The Mountain West region, which includes Utah, saw inflation running at an annual rate of 8.3% in November, the highest regional rate in the country.
President Joe Biden offered remarks from the White House following the report’s release on Tuesday morning, calling the new numbers “welcome news” and noting U.S. inflation has been coming down the last five months and bucking international economic trends.
“In a world where inflation is rising at double digits in many major economies around the world, inflation is coming down in America,” Biden said. “Make no mistake, prices are still too high, we have a lot more work to do, but things are getting better, headed in the right direction.”
Last month, the Federal Reserve announced another jumbo .75% increase to its benchmark lending rate, marking the fourth straight increase of that size and sixth overall interest rate boost this year.
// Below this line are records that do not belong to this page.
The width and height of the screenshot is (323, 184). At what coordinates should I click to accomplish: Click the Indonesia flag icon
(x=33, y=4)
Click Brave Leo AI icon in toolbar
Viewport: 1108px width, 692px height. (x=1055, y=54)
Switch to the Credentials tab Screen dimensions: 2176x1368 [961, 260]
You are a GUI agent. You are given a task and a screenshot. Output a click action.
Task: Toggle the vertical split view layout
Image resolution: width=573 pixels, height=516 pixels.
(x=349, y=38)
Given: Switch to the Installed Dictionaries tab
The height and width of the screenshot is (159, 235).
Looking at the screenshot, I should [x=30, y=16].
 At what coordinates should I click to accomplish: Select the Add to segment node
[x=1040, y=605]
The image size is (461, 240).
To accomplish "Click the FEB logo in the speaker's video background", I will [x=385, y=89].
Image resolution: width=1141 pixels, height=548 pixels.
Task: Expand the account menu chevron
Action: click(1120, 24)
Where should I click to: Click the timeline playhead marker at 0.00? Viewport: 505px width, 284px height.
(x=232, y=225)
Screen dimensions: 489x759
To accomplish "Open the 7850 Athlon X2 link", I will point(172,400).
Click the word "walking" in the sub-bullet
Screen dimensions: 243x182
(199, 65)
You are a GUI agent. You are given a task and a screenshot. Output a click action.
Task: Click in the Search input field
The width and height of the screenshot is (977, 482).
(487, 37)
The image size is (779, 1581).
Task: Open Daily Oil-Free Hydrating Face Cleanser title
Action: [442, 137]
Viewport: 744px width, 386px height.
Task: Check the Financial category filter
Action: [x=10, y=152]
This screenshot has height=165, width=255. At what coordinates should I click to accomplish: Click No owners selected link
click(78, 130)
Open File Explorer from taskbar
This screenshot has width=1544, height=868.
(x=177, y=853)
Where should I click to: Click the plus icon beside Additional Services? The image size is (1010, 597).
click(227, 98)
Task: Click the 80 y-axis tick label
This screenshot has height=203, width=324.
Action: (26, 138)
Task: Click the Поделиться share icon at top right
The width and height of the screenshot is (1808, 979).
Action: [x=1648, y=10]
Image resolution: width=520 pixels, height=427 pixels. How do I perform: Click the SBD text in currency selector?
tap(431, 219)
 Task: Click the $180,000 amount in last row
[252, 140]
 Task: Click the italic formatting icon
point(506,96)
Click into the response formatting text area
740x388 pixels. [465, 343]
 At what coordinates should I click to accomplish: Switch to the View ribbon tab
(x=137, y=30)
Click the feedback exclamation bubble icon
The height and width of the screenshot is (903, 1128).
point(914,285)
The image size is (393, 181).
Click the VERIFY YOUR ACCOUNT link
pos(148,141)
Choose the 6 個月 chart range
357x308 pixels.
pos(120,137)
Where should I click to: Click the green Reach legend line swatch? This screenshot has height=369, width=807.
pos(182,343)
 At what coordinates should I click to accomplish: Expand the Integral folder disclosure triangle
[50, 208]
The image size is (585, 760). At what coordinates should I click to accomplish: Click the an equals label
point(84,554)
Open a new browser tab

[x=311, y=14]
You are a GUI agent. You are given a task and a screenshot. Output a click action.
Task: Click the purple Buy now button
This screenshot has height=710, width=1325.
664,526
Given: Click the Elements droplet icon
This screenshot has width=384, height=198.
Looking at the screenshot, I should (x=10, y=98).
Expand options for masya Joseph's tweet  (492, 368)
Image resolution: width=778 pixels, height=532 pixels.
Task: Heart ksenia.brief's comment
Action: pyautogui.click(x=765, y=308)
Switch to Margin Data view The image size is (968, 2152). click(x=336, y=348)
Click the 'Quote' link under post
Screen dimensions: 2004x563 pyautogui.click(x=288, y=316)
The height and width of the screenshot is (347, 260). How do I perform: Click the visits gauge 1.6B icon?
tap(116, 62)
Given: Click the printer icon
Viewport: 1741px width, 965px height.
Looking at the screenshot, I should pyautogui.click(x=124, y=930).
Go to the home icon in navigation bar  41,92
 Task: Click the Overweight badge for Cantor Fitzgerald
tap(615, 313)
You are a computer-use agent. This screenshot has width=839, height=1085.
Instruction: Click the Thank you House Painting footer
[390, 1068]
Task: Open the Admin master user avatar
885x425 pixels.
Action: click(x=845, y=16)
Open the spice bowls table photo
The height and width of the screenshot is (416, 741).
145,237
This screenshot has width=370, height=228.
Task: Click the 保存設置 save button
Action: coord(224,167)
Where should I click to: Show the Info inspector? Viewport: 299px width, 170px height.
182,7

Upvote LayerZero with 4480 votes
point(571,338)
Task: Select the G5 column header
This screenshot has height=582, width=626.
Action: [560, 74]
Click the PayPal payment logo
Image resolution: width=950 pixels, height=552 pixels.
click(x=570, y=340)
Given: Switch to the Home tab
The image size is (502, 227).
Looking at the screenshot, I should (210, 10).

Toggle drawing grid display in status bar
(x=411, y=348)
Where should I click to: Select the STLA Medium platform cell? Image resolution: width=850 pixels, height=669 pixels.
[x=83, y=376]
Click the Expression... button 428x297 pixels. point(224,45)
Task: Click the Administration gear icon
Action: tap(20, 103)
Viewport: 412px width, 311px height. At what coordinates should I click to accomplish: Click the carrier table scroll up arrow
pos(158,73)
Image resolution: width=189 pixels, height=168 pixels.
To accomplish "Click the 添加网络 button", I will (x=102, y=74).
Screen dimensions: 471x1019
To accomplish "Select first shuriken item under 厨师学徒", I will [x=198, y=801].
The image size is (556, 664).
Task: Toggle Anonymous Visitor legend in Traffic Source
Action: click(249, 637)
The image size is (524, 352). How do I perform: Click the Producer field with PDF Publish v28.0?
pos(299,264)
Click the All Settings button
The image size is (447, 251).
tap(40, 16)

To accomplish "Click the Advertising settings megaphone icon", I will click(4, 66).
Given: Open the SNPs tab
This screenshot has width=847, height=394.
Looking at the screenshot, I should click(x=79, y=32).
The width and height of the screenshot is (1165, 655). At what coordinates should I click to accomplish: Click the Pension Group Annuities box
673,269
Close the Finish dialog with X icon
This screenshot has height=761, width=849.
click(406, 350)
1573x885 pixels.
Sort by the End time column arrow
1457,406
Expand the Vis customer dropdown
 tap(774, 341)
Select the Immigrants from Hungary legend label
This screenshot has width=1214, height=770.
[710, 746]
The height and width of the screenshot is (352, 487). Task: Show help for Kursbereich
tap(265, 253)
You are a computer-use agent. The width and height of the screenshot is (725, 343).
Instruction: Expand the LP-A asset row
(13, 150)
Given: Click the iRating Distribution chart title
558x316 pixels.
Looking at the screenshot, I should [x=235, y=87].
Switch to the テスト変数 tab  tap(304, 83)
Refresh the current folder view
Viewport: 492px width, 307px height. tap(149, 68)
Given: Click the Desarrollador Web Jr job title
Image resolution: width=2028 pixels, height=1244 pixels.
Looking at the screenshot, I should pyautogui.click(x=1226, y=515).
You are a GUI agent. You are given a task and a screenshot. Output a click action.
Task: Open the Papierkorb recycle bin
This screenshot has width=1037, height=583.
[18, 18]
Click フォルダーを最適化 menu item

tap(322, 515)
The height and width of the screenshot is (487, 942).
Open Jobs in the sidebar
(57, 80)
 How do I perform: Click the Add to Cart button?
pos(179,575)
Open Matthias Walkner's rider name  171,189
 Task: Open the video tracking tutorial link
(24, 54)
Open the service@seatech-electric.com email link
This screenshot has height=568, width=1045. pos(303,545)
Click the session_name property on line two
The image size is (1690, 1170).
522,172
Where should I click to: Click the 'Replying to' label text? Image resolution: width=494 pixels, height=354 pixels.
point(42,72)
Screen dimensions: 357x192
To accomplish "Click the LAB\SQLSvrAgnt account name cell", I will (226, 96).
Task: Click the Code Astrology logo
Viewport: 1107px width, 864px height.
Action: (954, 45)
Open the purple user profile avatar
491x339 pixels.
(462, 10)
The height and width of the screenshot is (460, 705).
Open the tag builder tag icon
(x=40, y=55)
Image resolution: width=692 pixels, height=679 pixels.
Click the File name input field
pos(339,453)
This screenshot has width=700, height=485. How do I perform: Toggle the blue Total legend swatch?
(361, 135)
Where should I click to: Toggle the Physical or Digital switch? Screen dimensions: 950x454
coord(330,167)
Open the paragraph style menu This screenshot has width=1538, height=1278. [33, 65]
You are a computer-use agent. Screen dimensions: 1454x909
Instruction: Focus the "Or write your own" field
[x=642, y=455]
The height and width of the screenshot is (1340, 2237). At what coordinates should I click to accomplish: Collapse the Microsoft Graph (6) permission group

The aggressive strategy is aiming to quell inflation that has been running at or near 40-year highs for most of the past year. The rate hikes aim to raise the cost of debt for businesses and consumers which should, theoretically, reduce the amount of spending and overall economic activity, a shift in dynamics that typically brings inflation rates down.
But consumer spending has remained robust and the U.S. labor market has continued to run red hot, with unfilled jobs far outnumbering the number of available workers to fill them.
Tuesday’s inflation report may give the Federal Reserve Board, which is meeting this week to consider another increase to its benchmark rate, reason to assess a smaller hike this time around. Many economists believe the Fed will go with a .5% bump when it announces its decision Wednesday.
The national average for a gallon of regular gas has dropped from $5 a gallon in June to $3.26 as of Monday. Many supply chains have also unsnarled, helping reduce the costs of imported goods and parts. Prices for lumber, copper, wheat and other commodities have fallen steadily, which tends to lead to lower construction and food costs.
To some economists and Fed officials, such figures are a sign of improvement, even though inflation remains far above the central bank’s annual 2% target and might not reach it until 2024.
Fed Chairman Jerome Powell has said he is tracking price trends in three different categories to best understand the likely path of inflation: goods, excluding volatile food and energy costs; housing, which includes rents and the cost of homeownership; and services excluding housing, such as auto insurance, pet services and education.
A Deseret News/Hinckley Institute of Politics poll conducted in October found a whopping 93% of Utahns say they’re concerned about inflation, while only 6% say they’re not concerned.
More specifically, 64% said they’re “very concerned,” 29% said they’re “somewhat concerned,” 5% said they’re “not very concerned” and only 1% said they’re “not at all concerned.”
The number of Utahns citing inflation as a top worry has been on the rise since a July 2021 Deseret News poll that found 85% of Utahns were very or somewhat concerned about inflation and another check-in in February 2022 when 93% of survey participants registered concerns about the rising costs of goods and services.
October’s reading is only slightly down from September’s poll, which found 96% of Utahns said they were very or somewhat concerned about inflation and 4% were not very or not at all concerned.